TO DO
Retyping the entries exactly is all that is required.

DATA IN THIS EXERCISE
===============

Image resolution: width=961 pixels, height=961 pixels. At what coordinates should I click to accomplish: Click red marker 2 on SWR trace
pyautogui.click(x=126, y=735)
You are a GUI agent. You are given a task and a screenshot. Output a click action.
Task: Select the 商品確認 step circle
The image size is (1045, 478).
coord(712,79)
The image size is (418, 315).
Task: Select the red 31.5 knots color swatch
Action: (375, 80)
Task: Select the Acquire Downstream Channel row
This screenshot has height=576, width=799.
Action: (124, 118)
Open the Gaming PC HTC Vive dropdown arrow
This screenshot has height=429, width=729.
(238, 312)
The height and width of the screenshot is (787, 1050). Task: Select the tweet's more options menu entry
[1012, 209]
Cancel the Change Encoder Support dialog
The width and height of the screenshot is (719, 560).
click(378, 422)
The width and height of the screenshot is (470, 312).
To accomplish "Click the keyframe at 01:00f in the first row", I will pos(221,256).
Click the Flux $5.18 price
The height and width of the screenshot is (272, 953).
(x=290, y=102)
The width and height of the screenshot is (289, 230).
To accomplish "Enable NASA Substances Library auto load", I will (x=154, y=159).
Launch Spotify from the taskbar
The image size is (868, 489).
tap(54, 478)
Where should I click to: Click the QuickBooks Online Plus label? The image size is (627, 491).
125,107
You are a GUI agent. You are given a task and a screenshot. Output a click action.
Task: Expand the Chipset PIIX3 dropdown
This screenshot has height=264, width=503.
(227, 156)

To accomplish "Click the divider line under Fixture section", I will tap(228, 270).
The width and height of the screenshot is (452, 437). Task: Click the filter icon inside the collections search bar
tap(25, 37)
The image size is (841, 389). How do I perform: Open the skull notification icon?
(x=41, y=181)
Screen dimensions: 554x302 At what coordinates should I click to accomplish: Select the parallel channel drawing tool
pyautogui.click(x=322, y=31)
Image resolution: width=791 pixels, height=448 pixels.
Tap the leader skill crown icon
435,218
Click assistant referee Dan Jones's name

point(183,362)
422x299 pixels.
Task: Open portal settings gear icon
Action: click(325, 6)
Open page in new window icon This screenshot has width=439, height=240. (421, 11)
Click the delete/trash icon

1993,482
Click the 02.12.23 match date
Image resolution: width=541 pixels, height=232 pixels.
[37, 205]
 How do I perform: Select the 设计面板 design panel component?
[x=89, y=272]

===============

TASK RESPONSE
Image resolution: width=961 pixels, height=961 pixels. At what coordinates should I click to accomplish: Click red marker 2 on SWR trace
pyautogui.click(x=126, y=735)
You are a GUI agent. You are given a task and a screenshot. Output a click action.
Task: Select the 商品確認 step circle
The image size is (1045, 478).
coord(712,79)
The image size is (418, 315).
Task: Select the red 31.5 knots color swatch
Action: (375, 80)
Task: Select the Acquire Downstream Channel row
This screenshot has height=576, width=799.
Action: (124, 118)
Open the Gaming PC HTC Vive dropdown arrow
This screenshot has height=429, width=729.
(238, 312)
The height and width of the screenshot is (787, 1050). Task: Select the tweet's more options menu entry
[1012, 209]
Cancel the Change Encoder Support dialog
The width and height of the screenshot is (719, 560).
click(378, 422)
The width and height of the screenshot is (470, 312).
To accomplish "Click the keyframe at 01:00f in the first row", I will pos(221,256).
Click the Flux $5.18 price
The height and width of the screenshot is (272, 953).
(x=290, y=102)
The width and height of the screenshot is (289, 230).
To accomplish "Enable NASA Substances Library auto load", I will (x=154, y=159).
Launch Spotify from the taskbar
The image size is (868, 489).
tap(54, 478)
Where should I click to: Click the QuickBooks Online Plus label? The image size is (627, 491).
125,107
You are a GUI agent. You are given a task and a screenshot. Output a click action.
Task: Expand the Chipset PIIX3 dropdown
This screenshot has height=264, width=503.
(227, 156)

To accomplish "Click the divider line under Fixture section", I will tap(228, 270).
The width and height of the screenshot is (452, 437). Task: Click the filter icon inside the collections search bar
tap(25, 37)
The image size is (841, 389). How do I perform: Open the skull notification icon?
(x=41, y=181)
Screen dimensions: 554x302 At what coordinates should I click to accomplish: Select the parallel channel drawing tool
pyautogui.click(x=322, y=31)
Image resolution: width=791 pixels, height=448 pixels.
Tap the leader skill crown icon
435,218
Click assistant referee Dan Jones's name

point(183,362)
422x299 pixels.
Task: Open portal settings gear icon
Action: click(325, 6)
Open page in new window icon This screenshot has width=439, height=240. (421, 11)
Click the delete/trash icon

1993,482
Click the 02.12.23 match date
Image resolution: width=541 pixels, height=232 pixels.
[37, 205]
 How do I perform: Select the 设计面板 design panel component?
[x=89, y=272]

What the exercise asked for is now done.